O homem-relógio, de estatura baixa, finalmente se voltou para ela. Seu olhar transmitia uma intensa seriedade. Em suas mãos, segurava um cajado azulado com uma ponta de metal, adornado por um relógio de ponteiros em sua extremidade.
— Vamos as regras: a viagem no tempo pode ser mutável. Dependendo das ações que tomar, toda a realidade pode ser ramificada e quebrada. Um único bater de asas de uma borboleta fora do padrão, causará uma ruptura desbalanceada e linhas do tempo paradoxais convergirão em uma destruição massiva de todas as realidades.
Regina se sentia o verdadeiro meme da Nazaré Tedesco, confusa e sem entender bulhufas do que ele falava.

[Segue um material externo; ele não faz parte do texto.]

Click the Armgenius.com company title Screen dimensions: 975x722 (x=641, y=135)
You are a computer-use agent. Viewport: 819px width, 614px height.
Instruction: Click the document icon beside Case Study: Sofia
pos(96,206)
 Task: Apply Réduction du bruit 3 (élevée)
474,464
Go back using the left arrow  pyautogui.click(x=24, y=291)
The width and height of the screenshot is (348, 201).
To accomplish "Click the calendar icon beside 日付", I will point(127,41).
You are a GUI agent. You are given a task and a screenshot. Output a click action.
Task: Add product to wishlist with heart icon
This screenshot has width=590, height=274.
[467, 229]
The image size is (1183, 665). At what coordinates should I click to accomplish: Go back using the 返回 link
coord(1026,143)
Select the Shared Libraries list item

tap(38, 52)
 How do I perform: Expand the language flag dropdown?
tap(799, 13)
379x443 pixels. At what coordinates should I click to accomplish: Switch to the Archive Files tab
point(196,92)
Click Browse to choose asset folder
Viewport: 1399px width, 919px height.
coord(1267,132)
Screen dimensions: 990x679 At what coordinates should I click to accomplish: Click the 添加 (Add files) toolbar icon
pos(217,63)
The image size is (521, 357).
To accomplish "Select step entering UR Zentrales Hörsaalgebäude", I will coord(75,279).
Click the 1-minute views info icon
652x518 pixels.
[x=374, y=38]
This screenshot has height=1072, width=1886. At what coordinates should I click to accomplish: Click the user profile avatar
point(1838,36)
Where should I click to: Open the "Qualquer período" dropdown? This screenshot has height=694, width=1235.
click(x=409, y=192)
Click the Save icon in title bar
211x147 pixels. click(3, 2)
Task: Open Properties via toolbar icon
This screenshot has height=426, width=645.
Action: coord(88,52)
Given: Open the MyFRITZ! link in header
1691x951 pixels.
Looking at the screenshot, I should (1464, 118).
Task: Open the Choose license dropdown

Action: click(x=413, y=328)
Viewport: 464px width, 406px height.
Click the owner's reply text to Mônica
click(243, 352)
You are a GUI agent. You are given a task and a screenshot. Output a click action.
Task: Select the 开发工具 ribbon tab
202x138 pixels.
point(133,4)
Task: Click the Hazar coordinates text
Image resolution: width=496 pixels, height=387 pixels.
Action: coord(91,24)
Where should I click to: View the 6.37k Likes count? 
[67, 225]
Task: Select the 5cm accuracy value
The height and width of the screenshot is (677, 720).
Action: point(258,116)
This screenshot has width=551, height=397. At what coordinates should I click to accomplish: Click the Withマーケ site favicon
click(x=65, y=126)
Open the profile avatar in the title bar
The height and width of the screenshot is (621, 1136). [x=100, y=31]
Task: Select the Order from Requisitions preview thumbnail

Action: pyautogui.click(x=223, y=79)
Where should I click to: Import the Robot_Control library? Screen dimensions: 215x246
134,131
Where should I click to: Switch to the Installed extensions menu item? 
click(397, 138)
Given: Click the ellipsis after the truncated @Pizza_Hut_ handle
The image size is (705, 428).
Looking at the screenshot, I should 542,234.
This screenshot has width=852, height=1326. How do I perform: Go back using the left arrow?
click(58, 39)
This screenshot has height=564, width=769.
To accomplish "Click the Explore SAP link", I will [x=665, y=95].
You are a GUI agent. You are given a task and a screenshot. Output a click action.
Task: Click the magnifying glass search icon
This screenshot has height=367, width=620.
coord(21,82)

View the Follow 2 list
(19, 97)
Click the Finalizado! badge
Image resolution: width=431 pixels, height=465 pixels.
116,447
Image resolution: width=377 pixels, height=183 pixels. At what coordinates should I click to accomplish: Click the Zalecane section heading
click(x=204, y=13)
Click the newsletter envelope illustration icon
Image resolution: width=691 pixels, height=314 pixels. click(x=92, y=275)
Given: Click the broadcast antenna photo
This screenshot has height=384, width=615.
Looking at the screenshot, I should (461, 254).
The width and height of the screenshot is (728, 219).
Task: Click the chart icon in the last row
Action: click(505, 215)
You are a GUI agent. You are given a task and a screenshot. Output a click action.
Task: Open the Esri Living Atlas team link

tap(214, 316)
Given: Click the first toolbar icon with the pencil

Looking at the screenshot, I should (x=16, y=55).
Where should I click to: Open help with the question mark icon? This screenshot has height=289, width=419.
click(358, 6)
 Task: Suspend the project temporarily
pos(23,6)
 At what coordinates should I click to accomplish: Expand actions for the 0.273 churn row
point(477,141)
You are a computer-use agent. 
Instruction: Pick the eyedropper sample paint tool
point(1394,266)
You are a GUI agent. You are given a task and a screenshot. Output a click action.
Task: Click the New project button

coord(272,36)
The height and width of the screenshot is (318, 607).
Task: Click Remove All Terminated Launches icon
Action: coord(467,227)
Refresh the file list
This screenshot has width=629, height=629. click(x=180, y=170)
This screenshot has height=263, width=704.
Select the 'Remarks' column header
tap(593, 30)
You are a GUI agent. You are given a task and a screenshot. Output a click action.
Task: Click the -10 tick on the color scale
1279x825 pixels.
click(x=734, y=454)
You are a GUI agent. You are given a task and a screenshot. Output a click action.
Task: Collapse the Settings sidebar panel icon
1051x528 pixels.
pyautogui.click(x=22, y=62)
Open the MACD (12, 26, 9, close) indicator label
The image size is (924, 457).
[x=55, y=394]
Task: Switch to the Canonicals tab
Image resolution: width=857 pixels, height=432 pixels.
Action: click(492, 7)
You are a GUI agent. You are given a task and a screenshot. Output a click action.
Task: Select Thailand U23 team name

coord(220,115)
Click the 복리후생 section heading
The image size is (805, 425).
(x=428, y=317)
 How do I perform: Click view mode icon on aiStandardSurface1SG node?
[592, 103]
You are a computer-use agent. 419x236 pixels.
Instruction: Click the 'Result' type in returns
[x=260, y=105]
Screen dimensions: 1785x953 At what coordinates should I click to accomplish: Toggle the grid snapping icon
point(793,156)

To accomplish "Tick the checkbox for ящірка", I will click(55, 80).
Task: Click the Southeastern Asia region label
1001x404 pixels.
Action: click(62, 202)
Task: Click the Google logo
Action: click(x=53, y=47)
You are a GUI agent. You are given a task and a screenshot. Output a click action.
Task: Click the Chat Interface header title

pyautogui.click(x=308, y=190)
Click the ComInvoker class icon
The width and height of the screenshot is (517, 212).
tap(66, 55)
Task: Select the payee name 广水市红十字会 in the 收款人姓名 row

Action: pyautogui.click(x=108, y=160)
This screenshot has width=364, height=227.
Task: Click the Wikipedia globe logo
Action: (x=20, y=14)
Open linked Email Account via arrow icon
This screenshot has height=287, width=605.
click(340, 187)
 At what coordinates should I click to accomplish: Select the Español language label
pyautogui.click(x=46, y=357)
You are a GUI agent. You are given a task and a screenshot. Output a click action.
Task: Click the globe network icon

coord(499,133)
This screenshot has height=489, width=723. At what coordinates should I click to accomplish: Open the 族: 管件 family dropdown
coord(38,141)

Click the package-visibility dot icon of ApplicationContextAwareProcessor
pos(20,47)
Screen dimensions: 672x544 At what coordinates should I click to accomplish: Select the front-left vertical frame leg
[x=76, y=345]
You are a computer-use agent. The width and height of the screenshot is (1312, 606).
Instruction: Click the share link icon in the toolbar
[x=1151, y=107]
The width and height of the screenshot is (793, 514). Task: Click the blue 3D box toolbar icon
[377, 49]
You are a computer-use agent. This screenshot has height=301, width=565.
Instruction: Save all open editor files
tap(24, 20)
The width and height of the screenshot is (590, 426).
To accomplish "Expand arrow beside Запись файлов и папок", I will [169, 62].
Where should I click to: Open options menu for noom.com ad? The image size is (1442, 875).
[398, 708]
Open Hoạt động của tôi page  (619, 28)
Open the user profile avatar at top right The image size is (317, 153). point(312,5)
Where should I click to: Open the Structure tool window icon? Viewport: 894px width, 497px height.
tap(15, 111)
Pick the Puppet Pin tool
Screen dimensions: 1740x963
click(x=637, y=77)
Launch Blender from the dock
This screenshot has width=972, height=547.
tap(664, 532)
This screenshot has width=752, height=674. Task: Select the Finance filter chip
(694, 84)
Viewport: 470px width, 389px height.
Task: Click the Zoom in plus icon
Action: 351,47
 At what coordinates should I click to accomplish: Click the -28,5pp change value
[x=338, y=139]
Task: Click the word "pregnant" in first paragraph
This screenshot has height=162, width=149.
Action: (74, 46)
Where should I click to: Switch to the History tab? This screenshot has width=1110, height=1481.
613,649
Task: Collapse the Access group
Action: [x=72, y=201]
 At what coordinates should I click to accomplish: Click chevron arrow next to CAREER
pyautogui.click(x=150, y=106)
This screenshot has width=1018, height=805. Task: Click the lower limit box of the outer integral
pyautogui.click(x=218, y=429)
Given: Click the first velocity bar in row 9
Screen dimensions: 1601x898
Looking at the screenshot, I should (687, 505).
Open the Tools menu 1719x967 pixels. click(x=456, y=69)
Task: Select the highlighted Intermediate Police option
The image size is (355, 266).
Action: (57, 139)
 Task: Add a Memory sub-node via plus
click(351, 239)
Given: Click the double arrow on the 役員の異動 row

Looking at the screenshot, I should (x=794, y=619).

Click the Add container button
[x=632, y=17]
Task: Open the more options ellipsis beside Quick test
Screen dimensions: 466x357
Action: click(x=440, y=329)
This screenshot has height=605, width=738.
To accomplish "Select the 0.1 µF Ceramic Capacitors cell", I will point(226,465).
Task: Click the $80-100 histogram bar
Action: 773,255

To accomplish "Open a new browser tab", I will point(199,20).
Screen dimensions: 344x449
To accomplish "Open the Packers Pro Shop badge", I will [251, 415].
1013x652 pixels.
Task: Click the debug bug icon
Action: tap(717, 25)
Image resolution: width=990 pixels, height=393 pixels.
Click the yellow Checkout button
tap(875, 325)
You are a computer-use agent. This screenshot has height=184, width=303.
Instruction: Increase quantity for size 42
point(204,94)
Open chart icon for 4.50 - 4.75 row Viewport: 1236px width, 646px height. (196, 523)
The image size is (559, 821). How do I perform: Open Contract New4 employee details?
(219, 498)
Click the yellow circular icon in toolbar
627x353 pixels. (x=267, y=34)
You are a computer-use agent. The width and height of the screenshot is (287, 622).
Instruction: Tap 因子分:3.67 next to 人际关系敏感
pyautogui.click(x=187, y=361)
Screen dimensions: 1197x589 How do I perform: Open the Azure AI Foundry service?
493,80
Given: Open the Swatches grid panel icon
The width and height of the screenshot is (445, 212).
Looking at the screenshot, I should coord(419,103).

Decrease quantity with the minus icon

— Em outras palavras, se você fizer merda todo o universo dentro de Fantasia vai deixar de existir — Bridge disse de forma seca ao notar o olhar de tonta da garota.
— Obrigada — Regina sorriu forçada para ela, voltando a ficar apreensiva em voltar no tempo.
— Em resumo, durante a viagem no tempo sua presença lá não poderá modificar os eventos que ocorreram. Tudo tem que ocorrer do jeito que era. Além disso, é imprescindível que sua versão do passado não a veja quando estiver lá — Chronos prosseguiu.
Verde Claro se aproximou de Regina lhe entregando o anel da invisibilidade para sua viagem, caso fosse necessário. Ela agradeceu com um balançar de cabeça.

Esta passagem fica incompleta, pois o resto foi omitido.